Michigan’s Recreational Marijuana Bill, passed by voters in 2018, included a social justice component designed to improve access to the industry for those who were historically disproportionately affected by the marijuana ban. The concept has been used in other states that have legalized marijuana, usually by offering license discounts, free business services, and licensing opportunities, but Michigan’s industry continues to lack diversity.

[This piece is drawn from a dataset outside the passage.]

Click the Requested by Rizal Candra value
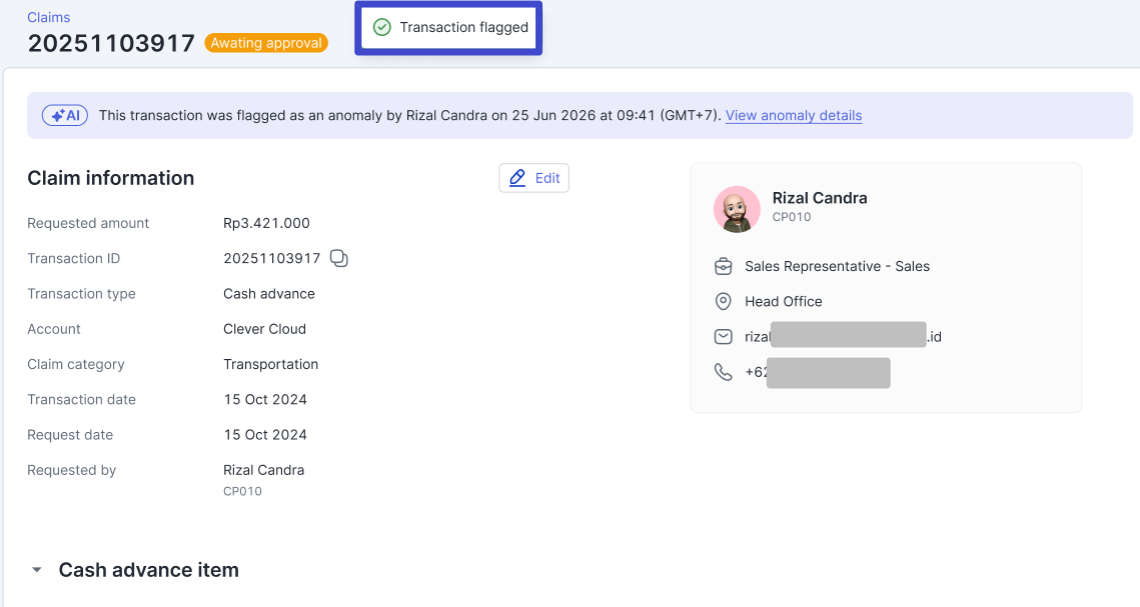Viewport: 1140px width, 607px height. point(263,470)
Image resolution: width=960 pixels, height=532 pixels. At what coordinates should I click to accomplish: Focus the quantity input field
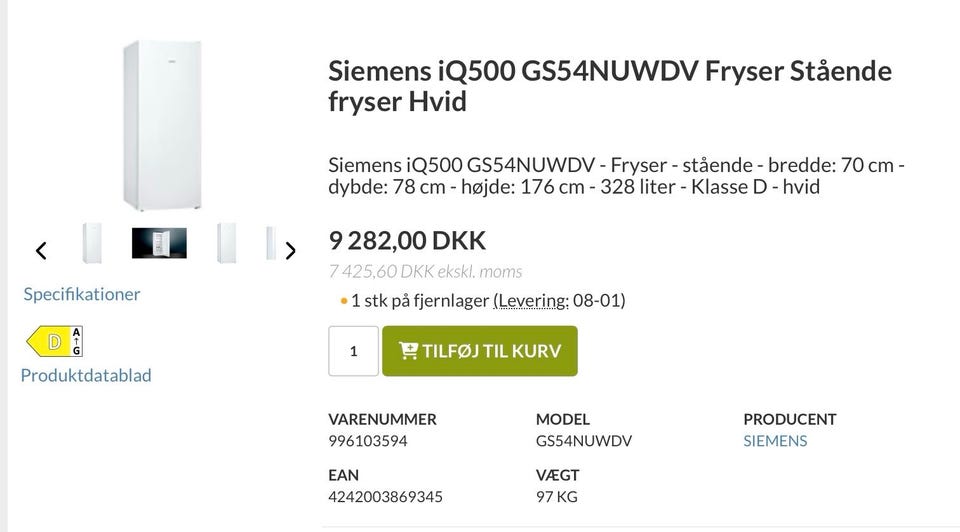tap(353, 351)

The Marijuana Regulatory Agency conducted a survey of people with stakes in licensed marijuana companies in December and found that only 3.8% were black and 1.5% were Hispanic or Latino. Michigan’s population is approximately 14% black and 5.3% Hispanic or Latino, according to the latest US Census estimates.
Some of the most aggressive social justice efforts have been launched in Detroit, where city law gives preferential treatment to long-term residents and those with criminal convictions related to marijuana; However, the program’s constitutionality is being challenged in federal court where a judge last week called it “likely unconstitutional,” meaning the components of the social justice law likely need to be abolished or adjusted.
Marijuana regulator director Andrew Brisbo hired a group of nearly 25 mostly black business owners, politicians and community advocates last year to come up with recommendations that could help expand the diversity of the marijuana market. He called it the Racial Equity Advisory Workgroup, and his final recommendations were published in January.
This gives rise to proposals for mentoring programs, new license categories for smaller businesses, new taxes to fund social equity startups, corporate partnership plans, educational programs, and an exchange, but few of the proposals have taken shape.
“The industry is not diverse at all,” said Al-Salam.
“The problem is neighborhood stagnation,” Stockdale said. “We are way behind our colleagues – way behind us. We don’t have a position that we can request for $ 10 million. “
When companies open their businesses in poorer and blacker communities, they rarely invest there again, Al-Salam said.
“The same thing happens to these dispensaries as to the liquor stores, just like the grocery stores,” she said. “It only takes the church’s money and doesn’t live in our church.”
Rendered courtesy of Michigan Agricultural Services.
Stockdale and Al-Salam hope their breakthrough in the marijuana market will serve as a path for others.
According to corporate attorney Chrisitina McPhail-Stockdale, wife of Mark Stockdale, Michigan Agricultural Services plans to have approximately a third of its 8,000 square foot growing business up and running by fall.
She said the facility will start with up to eight employees and grow to about 50 “simply” until all of the growth is operational.
“A lot of people didn’t think this was possible because the industry doesn’t look or reflect it,” Al-Salam said. “Now they are starting to believe a little more …
“Everything we’ve talked about in these cellars really comes true.”